--- Set exercise 1 ---
Please list every timestamp that appears next to Sevan Matossian's name in the transcript.
--- Set exercise 2 ---
Rewrite the transcript passage from "Yeah, you can." up to and including "getting stuck more.", replacing "stuck" with "tangled".

You can just email gift cards now. Super easy. I know. It’s not actually the work of doing it, it’s just it being on my mind. I don’t want to think about it. I think I’m going to the beach today too. I’m going to finish here. Then I’m hopefully going to go in the backyard. Hopefully there’s not too much. The sun’s out. I can see out the window and hopefully there’s not too much moisture on the get grass. Can you weed whack when the grass is moist with Morning Dew on it?

Caleb Beaver (09:11):

Yeah, you can. It just kind of gets stuck everywhere.

Sevan Matossian (09:15):

Oh, it does get stuck more. I noticed that. I noticed that. Okay. And I like it though when the weed whacker starts steaming. You know what I mean? Because of the moist grass.

Caleb Beaver (09:25):

Oh, okay. I see what you’re saying. Yeah. I thought you meant like overheating. Steaming. Okay.

Sevan Matossian (09:31):

That is right. I did notice that when the grass was moist, it was getting stuck more.

Caleb Beaver (09:36):

Yeah. Sometimes it’ll get clog up the weed eater or the mower if you mow it when it’s wet. That’s kind of why you want to do it before it rains. But if it’s just Morning Dew, it’s probably okay.

Sevan Matossian (09:47):

Yeah, just some Morning dew. You didn’t watch the fights last night, did you?

Caleb Beaver (09:50):

No, I didn’t get a chance to. Were they good?

Sevan Matossian (09:54):

I couldn’t have been more wrong about Ryan Garcia.

Caleb Beaver (09:58):


Sevan Matossian (09:58):

I mean, he’s weird dude. Something’s definitely up with him.

Caleb Beaver (10:03):

Is he in his villain era?

Sevan Matossian (10:06):

Yeah, maybe. Did you ever have any friends and they did too much acid. They can’t close the doors they opened. They’re just really weird and their eyes got all big all of a sudden. And they think that they are their thoughts and they’re just spooning off everything they’re saying and they have no, he just feels like he has no fucking inner peace. The post-fight interview was just absolutely bizarre. At one point he argued that he had a DHD. The whole thing is weird.

--- Given material ---
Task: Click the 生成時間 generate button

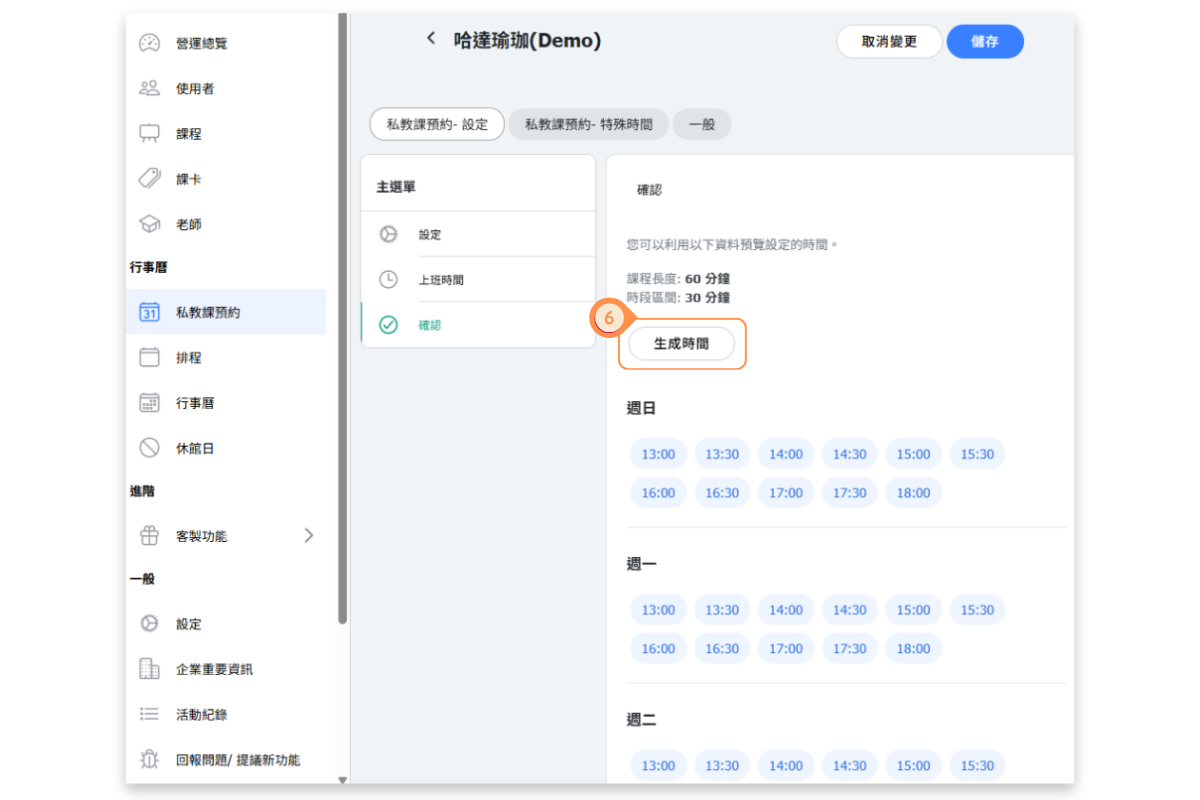Action: 681,343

--- Response 1 ---
09:15, 09:31, 09:47, 09:54, 09:58, 10:06

--- Response 2 ---
Yeah, you can. It just kind of gets tangled everywhere.

Sevan Matossian (09:15):

Oh, it does get tangled more. I noticed that. I noticed that. Okay. And I like it though when the weed whacker starts steaming. You know what I mean? Because of the moist grass.

Caleb Beaver (09:25):

Oh, okay. I see what you’re saying. Yeah. I thought you meant like overheating. Steaming. Okay.

Sevan Matossian (09:31):

That is right. I did notice that when the grass was moist, it was getting tangled more.